>> BEGIN READING TEXT

The cash flows from operations, coupled with the Company's strong cash 
position, puts the Company in a position to fund both short and long-term 
working capital and capital investment needs with internally generated funds.  
Management does not, therefore, anticipate the need to engage in significant 
financing activities in either the short or long-term.  If the need to obtain 
additional capital does arise, however, management is confident that the 
Company's total debt to capital ratio puts it in a position to issue either 
debt or equity securities on favorable terms.

Although management continually reviews opportunities to enhance the value of 
the Company through strategic acquisitions, other capital investments and 
strategic divestitures, no material commitments for such investments or 
divestitures currently exist.  Until appropriate investment opportunities are 
identified, the Company will continue to invest excess cash in conservative 
investments.  Cash equivalents consist of short-term certificates of deposit 
and investments consist of relatively low-risk investment and annuity 
contracts with highly rated, stable insurance companies, and marketable 
securities consisting of investment grade municipal securities, all of which 
are carried at fair value which approximates cost.  All cash equivalents are 
generally highly liquid and are available upon demand.

>> END READING TEXT

→ **REQUIREMENT 1**
Render each line of the records below as a string in a JSON list, skipping blank lines and leaving out the pictures.

>> BEGIN GIVEN RECORDS

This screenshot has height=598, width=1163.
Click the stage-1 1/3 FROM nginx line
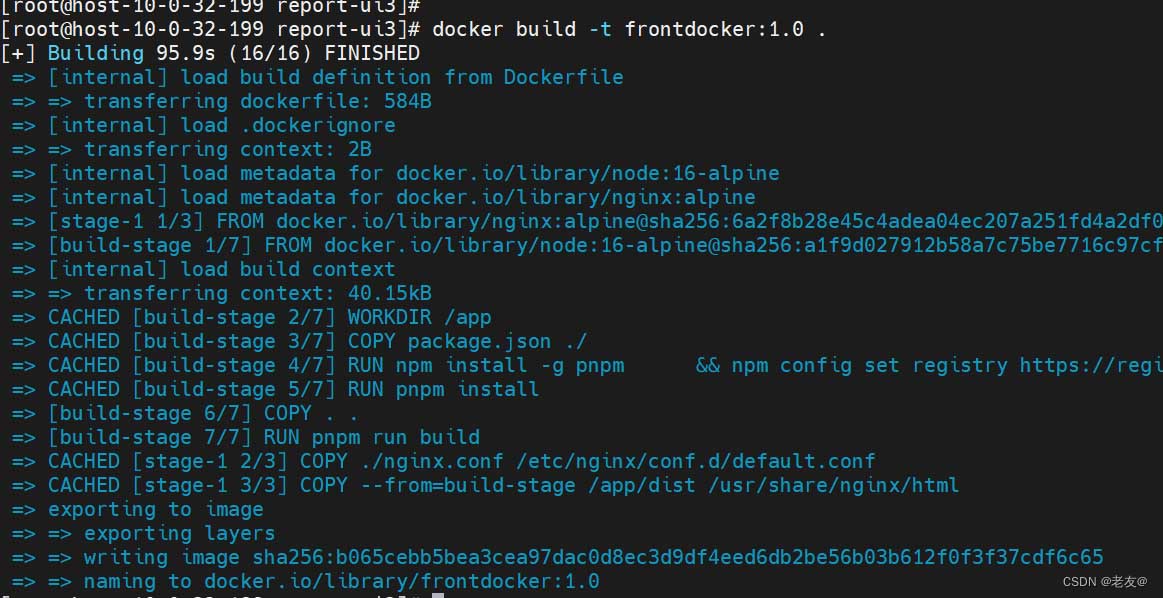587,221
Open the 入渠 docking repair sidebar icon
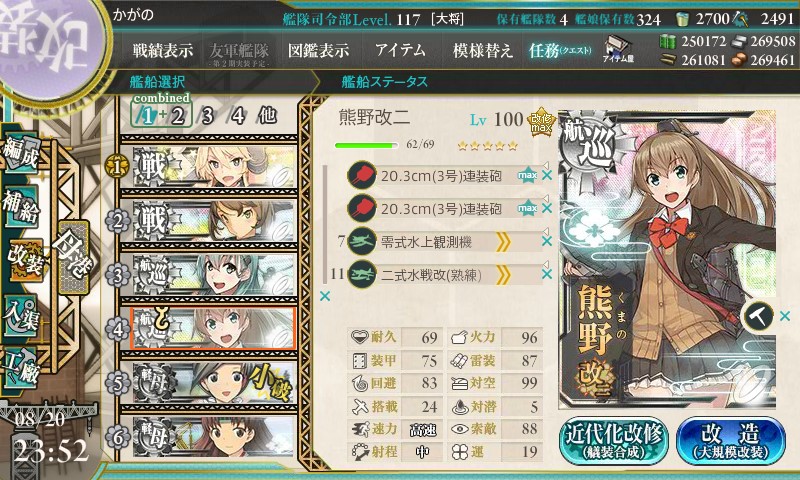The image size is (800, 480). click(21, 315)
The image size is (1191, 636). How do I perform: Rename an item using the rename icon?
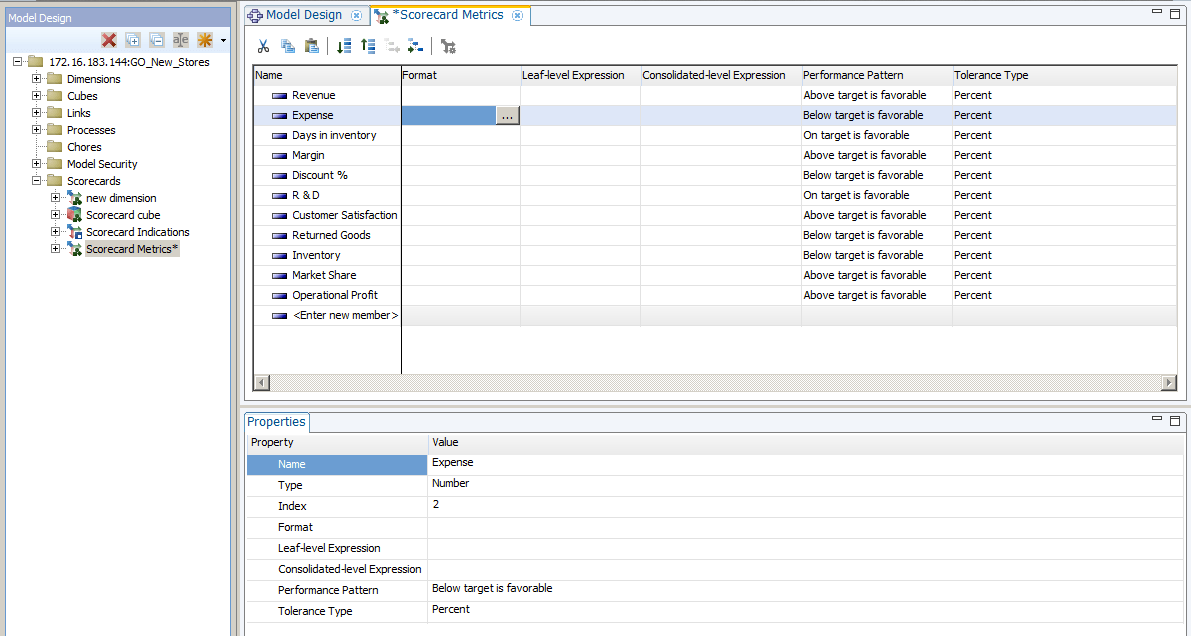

>> END GIVEN RECORDS

→ **REQUIREMENT 2**
In the liquidity passage above, why does management not expect to need significant financing in the short or long term? Answer in one to three sentences.

→ **EXERCISE ANSWER 1**
[
  "This screenshot has height=598, width=1163.",
  "Click the stage-1 1/3 FROM nginx line",
  "587,221",
  "Open the 入渠 docking repair sidebar icon",
  "The image size is (800, 480). click(21, 315)",
  "The image size is (1191, 636). How do I perform: Rename an item using the rename icon?"
]

→ **EXERCISE ANSWER 2**
Management does not expect to need significant financing because of the Company's cash flows from operations and its strong cash position. Together, these let the Company pay for its short- and long-term working capital and capital investment needs with internally generated funds.